Inmiddels aast neef Maurizio weer op het bedrijf. Zijn vrouw Patrizia, golddigger met ingebakken angst voor armoede, moedigt hem aan. Met als motto ‘Meer is beter’, opent Maurizio honderden nieuwe Gucci-verkooppunten. Maar de kwaliteit van de spullen is pover en de winst vloeit weg. In 1993 staat Gucci aan de rand van de afgrond. Bij een reddingsoperatie werkt Investcorp Maurizio uit de zaak. Hij incasseert zo’n 100 miljoen dollar, ruilt zijn vrouw in voor een jong exemplaar en leeft vrolijk verder.
ENTREE TOM FORD
De familie is niet langer de baas bij Gucci. In 1994 stelt Investcorp de Texaan Tom Ford aan als artistiek directeur, hij moet het merk weer begeerlijk maken. Dat lukt, de klasse en luxe zijn weer terug. Gucci is een hype.

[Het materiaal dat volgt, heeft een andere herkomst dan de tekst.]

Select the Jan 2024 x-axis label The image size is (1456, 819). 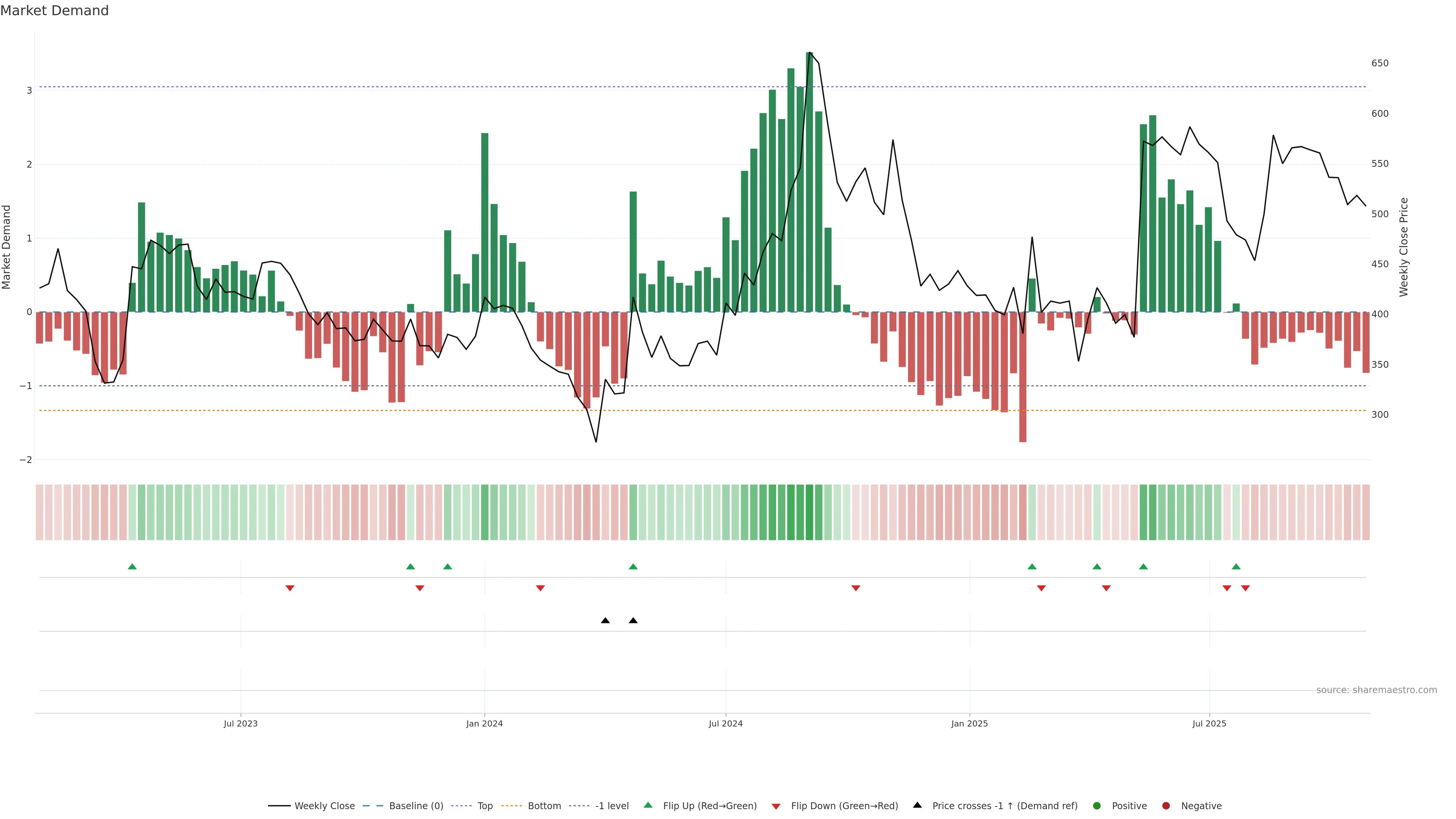click(485, 724)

In Rome ontpopt Patrizia zich als een ex from hell. Tegen iedereen zegt ze dat ze haar ex dood wenst. Maurizio ontvangt dreigtelefoontjes en scheidingsperikelen worden uitgevochten in de Italiaanse media. Patrizia’s wens komt in 1995 uit als Maurizio wordt doorgeschoten, met dank aan een vriendin die de moord regelt tegen betaling van ruim een half miljoen gulden zwijggeld. Als dit aan het licht komt in 1997, wordt Patrizia als verdachte gearresteerd. Na het proces wordt de weduwe veroordeeld tot 29 jaar cel, ze zit 18 jaar uit en komt in 2016 vrij wegens goed gedrag.

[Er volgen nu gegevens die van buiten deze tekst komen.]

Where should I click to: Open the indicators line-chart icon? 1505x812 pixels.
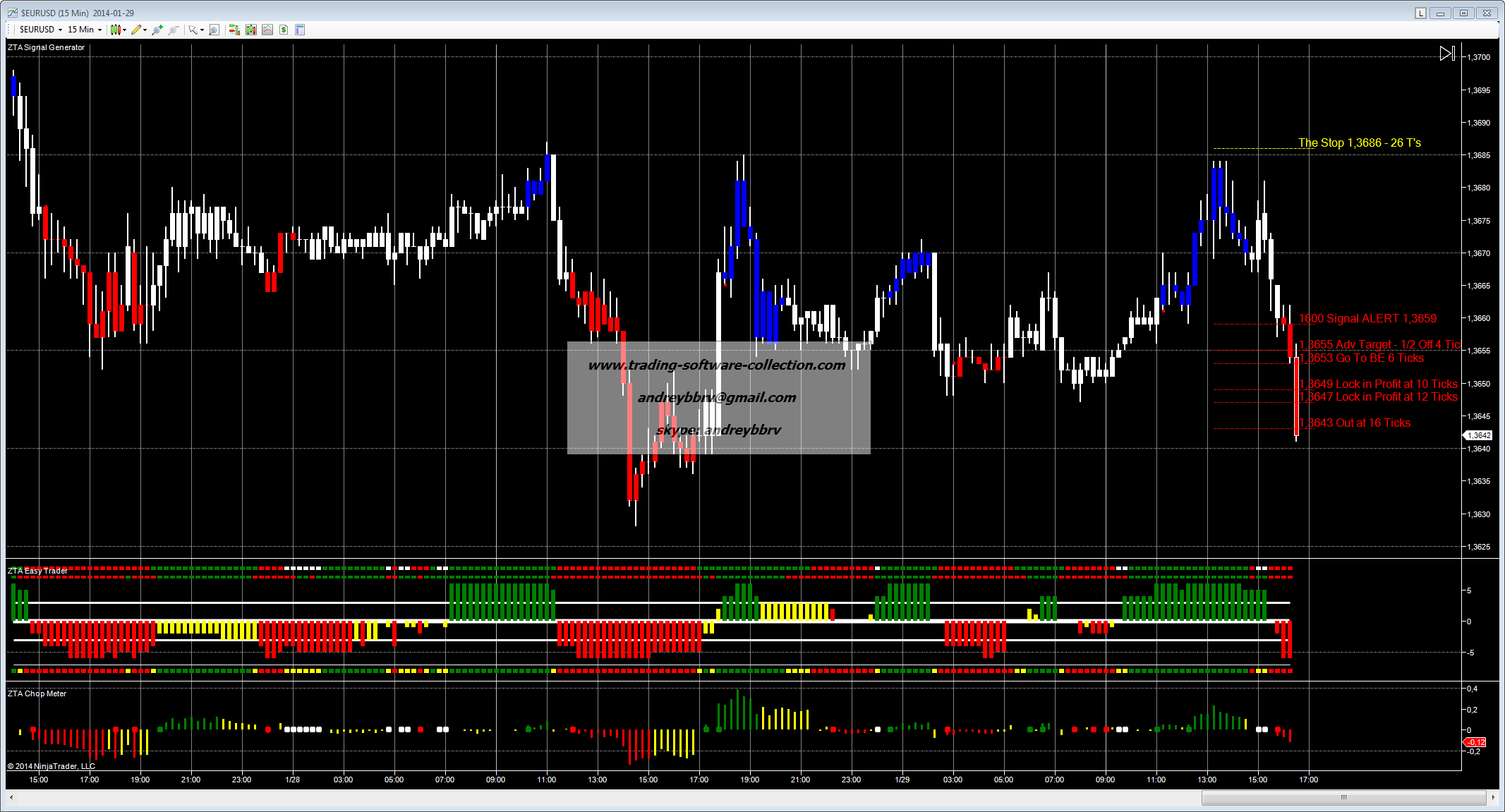point(267,30)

Allessandra en Allegra Gucci, dochters van Patrizia en Maurizio, vangen dankzij een contract getekend voor Maurizio’s moord 300 miljoen gulden. Alessandra Gucci lanceert een luxe handtassenlijn AG Limited Editions, maar sinds 2010 is het stil rond dat merk en de dochters.

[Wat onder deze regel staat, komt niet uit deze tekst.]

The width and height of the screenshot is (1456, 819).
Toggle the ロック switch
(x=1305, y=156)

In 2017 laat Patrizia weten dat ze hoopt ooit weer aan de slag te gaan voor Gucci. “They need me; I still feel like a Gucci - in fact, the most Gucci of them all”. Ze mag zich dan zo voelen, gezien de moeite die Gucci-eigenaar Investcorp altijd heeft gedaan om alle intriges in doofpot te stoppen, zal haar wens nooit uitkomen. Alhoewel, in de mode geldt: zeg nooit nooit.